No progression-free survival benefit with nintedanib plus pemetrexed/cisplatin for malignant pleural mesothelioma of epithelial subtype

Positive PFS findings from phase 2 of the global randomised LUME-Meso trial did not carry through to phase 3 outcomes as the study failed to meet the primary endpoint of PFS in patients with malignant pleural mesothelioma (MPM) treated with nintedanib plus pemetrexed/cisplatin. IASLC president Prof. Giorgio Scagliotti (University of Turin and San Luigi Hospital, Italy) presented the findings [13].

Nintedanib is a multikinase inhibitor that targets VEGF receptors 1–3, PDGF receptors α/β, FGF receptors 1–3, and Src and Abl kinase signalling [14, 15]. Combined with pemetrexed/ cisplatin, it improved PFS (HR 0.56) with a trend toward prolonged OS (HR 0.77) in phase 2 of the LUME-Meso trial [16]. The effect was particularly evident in patients with epithelioid histology (PFS HR 0.51; OS HR 0.70).

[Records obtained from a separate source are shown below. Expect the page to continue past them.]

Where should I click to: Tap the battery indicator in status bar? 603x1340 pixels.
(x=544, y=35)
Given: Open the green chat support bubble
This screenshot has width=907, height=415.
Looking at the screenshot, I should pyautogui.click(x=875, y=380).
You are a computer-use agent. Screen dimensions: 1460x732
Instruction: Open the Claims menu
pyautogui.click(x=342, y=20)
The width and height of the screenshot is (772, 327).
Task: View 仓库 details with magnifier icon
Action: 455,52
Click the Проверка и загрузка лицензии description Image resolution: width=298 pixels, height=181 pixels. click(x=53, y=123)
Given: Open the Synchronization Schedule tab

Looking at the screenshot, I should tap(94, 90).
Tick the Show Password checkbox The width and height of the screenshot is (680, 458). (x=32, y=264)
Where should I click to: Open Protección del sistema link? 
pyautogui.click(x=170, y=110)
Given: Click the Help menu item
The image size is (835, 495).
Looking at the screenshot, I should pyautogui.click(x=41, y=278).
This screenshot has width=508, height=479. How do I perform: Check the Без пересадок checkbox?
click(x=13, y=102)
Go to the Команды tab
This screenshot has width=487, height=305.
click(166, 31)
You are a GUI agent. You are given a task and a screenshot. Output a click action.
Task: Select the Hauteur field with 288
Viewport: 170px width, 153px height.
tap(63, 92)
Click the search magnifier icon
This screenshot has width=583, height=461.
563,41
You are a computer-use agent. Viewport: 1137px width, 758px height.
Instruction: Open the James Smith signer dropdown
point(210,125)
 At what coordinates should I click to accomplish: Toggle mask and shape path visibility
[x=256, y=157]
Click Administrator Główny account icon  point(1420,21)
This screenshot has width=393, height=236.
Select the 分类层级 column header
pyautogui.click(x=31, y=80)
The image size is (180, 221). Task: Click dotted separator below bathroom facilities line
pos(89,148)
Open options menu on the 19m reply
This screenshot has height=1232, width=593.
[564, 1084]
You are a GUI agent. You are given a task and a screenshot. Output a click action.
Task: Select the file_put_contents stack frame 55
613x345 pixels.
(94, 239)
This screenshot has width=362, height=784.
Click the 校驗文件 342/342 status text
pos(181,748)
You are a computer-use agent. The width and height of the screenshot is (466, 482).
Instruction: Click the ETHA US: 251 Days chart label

The randomised LUME-Meso study enrolled 458 patients with treatment-naïve, histologically confirmed, unresected epithelioid MPM. Patients received up to 6 cycles of pemetrexed (500 mg²)/cisplatin (75 mg²) on day 1, plus nintedanib (200 mg twice daily) or placebo on days 2-21. Maintenance therapy for patients with no progression after combination treatment was either nintedanib or placebo. The median duration of nintedanib treatment was 5.3 vs 5.1 months for nintedanib and placebo, respectively. After 250 events, no statistically significant differences were observed between the nintedanib and placebo arms in PFS or interim OS. There were no unexpected safety findings, and as per study protocol, the trial was discontinued. MPM is a global epidemic [17].

Since 2003, pemetrexed/cisplatin has been the only approved regimen, with a median OS of approximately 1 year [18]. “This trial reaffirms the need for solid confirmatory studies that are adequately sized to challenge the standard of care in advanced malignant mesothelioma,” said Prof. Scagliotti.